* Requirement *
Give back only one number: how many lines in the data below contain the word "will".

* Data for analysis *
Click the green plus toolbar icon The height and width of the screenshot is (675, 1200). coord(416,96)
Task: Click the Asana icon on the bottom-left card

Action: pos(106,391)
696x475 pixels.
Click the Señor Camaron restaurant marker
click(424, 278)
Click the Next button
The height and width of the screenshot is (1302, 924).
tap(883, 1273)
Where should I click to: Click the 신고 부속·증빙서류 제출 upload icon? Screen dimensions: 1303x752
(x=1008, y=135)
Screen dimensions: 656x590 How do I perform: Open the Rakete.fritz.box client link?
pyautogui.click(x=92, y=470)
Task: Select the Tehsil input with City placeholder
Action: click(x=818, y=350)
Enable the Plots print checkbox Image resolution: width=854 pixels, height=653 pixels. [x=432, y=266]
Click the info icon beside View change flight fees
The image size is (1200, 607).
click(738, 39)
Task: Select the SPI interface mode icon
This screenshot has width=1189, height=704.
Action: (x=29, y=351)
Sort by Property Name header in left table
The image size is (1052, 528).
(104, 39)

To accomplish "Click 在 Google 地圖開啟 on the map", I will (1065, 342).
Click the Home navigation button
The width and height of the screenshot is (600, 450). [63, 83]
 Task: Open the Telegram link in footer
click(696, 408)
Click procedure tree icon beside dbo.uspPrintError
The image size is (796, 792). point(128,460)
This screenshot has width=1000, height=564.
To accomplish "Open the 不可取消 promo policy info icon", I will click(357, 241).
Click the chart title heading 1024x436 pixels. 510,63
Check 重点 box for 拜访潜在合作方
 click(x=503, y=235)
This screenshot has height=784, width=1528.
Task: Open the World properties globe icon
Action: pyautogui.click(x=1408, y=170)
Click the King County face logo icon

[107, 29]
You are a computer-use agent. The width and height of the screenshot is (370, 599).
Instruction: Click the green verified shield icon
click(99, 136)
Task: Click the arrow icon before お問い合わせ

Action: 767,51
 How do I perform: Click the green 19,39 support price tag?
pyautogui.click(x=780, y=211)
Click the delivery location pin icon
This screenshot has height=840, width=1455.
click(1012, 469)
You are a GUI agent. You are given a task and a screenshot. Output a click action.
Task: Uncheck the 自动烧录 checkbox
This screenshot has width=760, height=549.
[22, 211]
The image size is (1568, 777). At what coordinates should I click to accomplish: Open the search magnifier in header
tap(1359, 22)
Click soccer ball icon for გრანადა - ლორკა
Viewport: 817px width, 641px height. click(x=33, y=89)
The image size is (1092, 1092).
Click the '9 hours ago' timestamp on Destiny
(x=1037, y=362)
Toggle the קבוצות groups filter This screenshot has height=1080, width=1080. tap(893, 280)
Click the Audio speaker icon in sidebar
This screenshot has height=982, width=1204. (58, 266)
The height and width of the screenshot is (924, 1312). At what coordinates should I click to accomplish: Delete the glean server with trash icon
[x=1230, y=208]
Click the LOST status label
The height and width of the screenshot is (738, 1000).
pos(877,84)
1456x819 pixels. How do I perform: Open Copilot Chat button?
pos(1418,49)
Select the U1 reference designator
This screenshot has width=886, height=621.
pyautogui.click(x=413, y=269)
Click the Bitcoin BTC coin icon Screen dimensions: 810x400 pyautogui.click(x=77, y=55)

* Problem solution *
2